DATA FOR THIS EXERCISE:
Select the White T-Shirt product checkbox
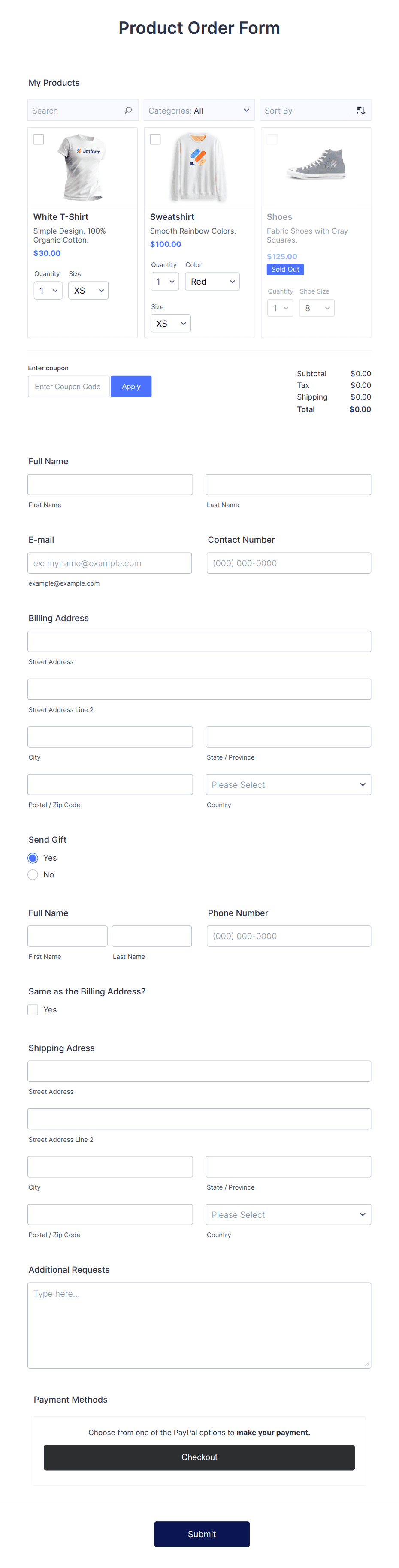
==
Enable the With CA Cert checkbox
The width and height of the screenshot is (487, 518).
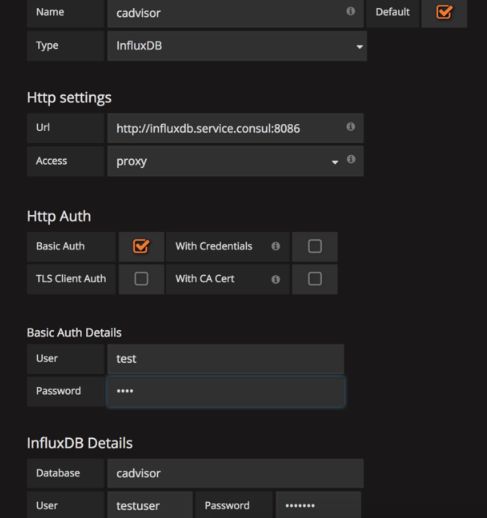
...
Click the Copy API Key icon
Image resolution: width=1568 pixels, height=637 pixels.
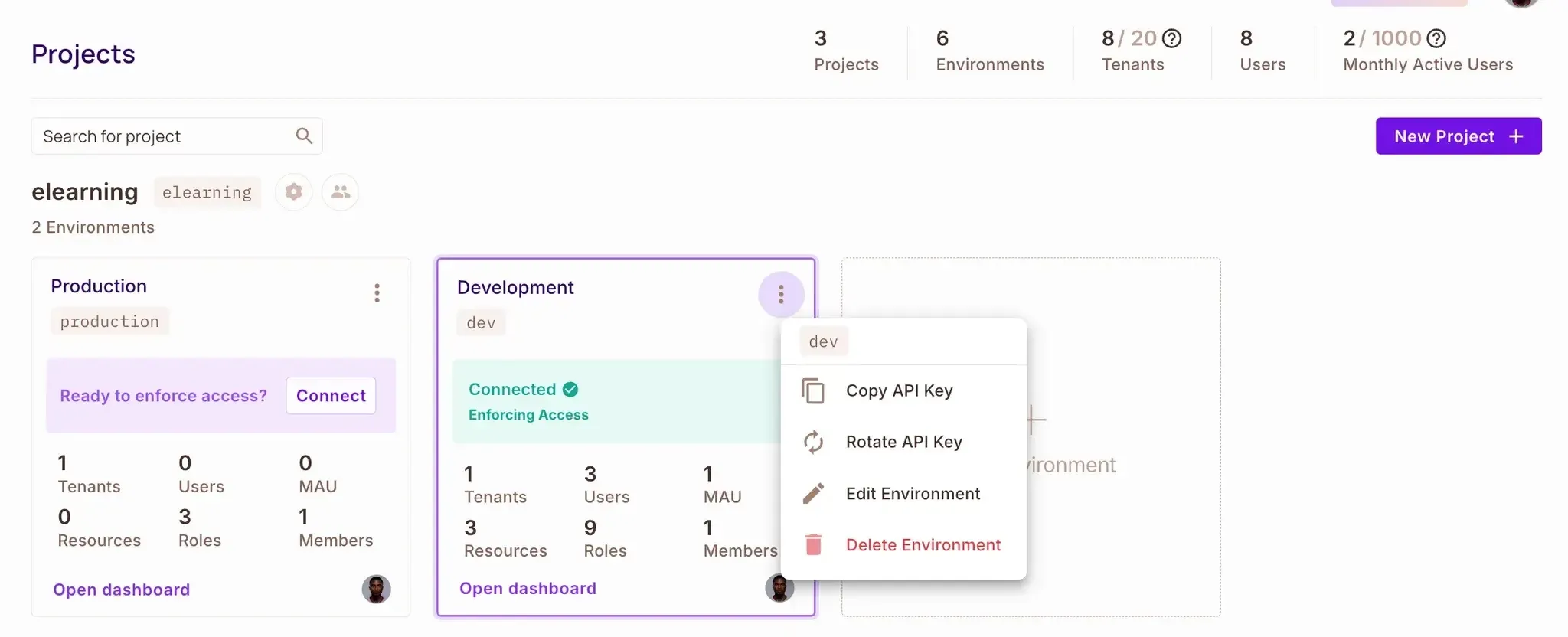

TASK TO CARRY OUT: From the listing above, copy out each line where the word "checkbox" appears.

COMPLETED TASK:
Select the White T-Shirt product checkbox
Enable the With CA Cert checkbox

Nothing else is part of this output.